On 01 Oct 2013, at 17:07, John Clark wrote:
On Tue, Oct 1, 2013 Bruno Marchal <[email protected]> wrote:
> Every one know that if we assume that if the Helsinki man can
survive digital teleportation, in each of those futures he will feel
to be unique, and living in only one city,
Digital teleportation is not necessary, with existing technology I
can make a real experiment, not just a thought experiment, that
incorporates all the philosophical implications, such as they are,
as your hi-tech version. In Helsinki I put you into a soundproof
box, I then flip a fair coin and put you and the box on a jet headed
to either Washington of Moscow. Several hours later you push a
button, the box opens and you find out what city your eyes are
receiving signals from. Do you find anything about this surprising
or philosophically interesting? I don't.
OK. That clear. You really miss the point. In your scenario, you throw
a coin. In the duplication, you don't throw any coin, yet it generates
the same situation, indeed. That is the "miracle".

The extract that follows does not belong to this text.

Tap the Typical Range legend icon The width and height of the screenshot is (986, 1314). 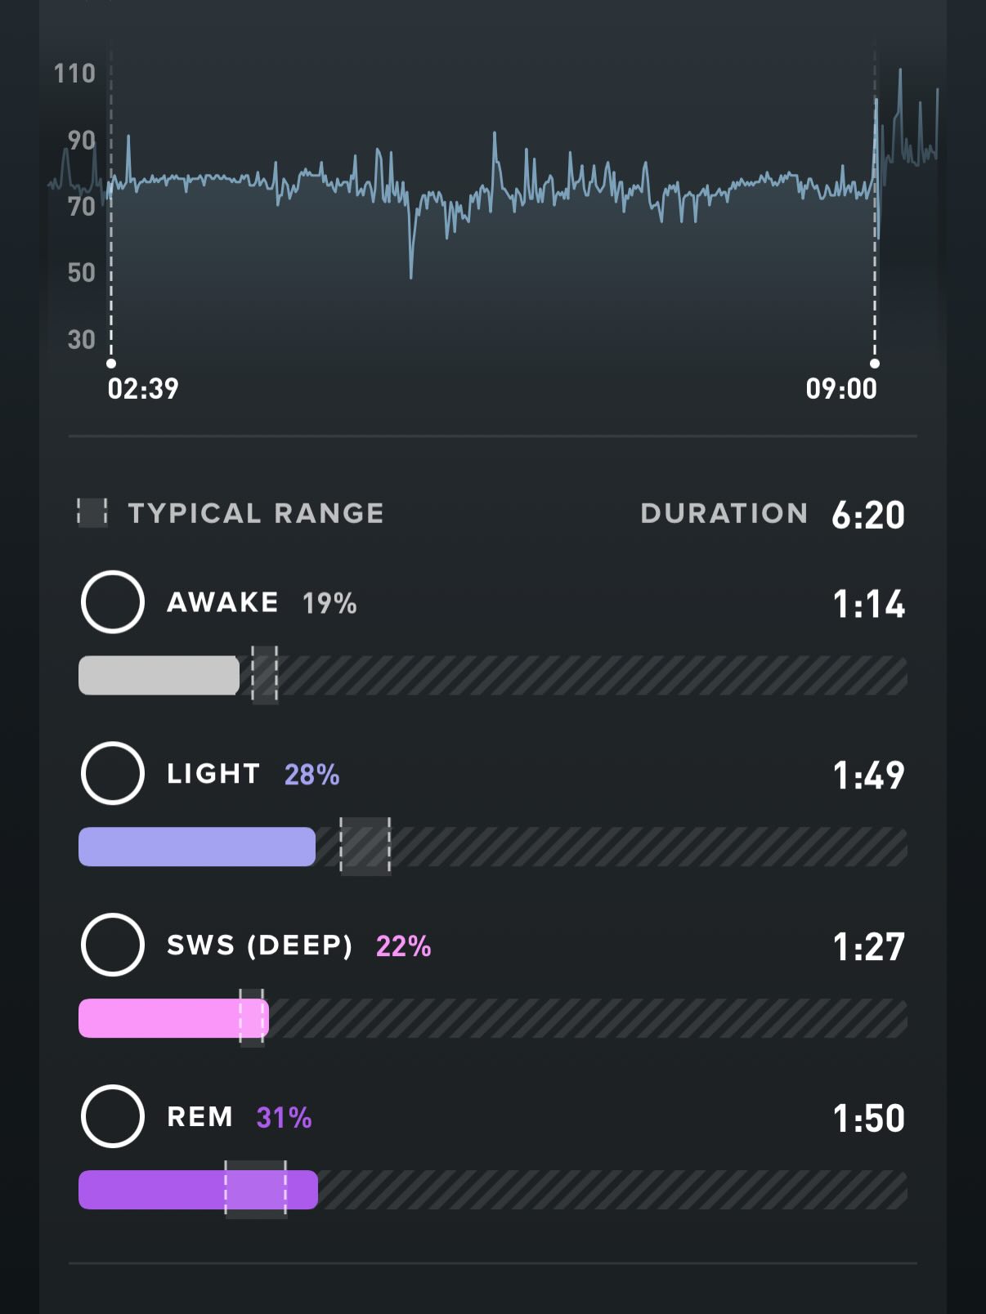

A much more real thought experience is that I give you a Island spath
(CaCO_3 cristal), and I send a photon in some polarized state, and if
it deviates, I send you to Moscow, and if not, I send you to Washington.
That is again phenomenologically equivalent (as both futures are
realized, in the two cases, for different reason).
But here, we use the (Everett) QM, and comp does not assume it.
> and the question asked in Helsinki was bearing about the
expectation on which city he will feel to see when opening the door.
Who cares?
The point is in getting to step 4, once you see that the duplication
experience is phenomenologically equivalent with a throw of a coin.
Like you have just shown.
In that case we can use the P=1/2 of the coin, in the duplication, and
that will be used in some further step.
This post shows that you get the point. So please proceed.
Expectations have NOTHING to do with a feeling of self, and that's
what we're talking about.
(I think the point is in the understanding that if comp is correct (we
can survive digital teleportation), then physics become a branch of
arithmetic/computer science), making comp testable.
You might try to see what it is meant by that, before being convinced
(or not) that comp makes this necessary.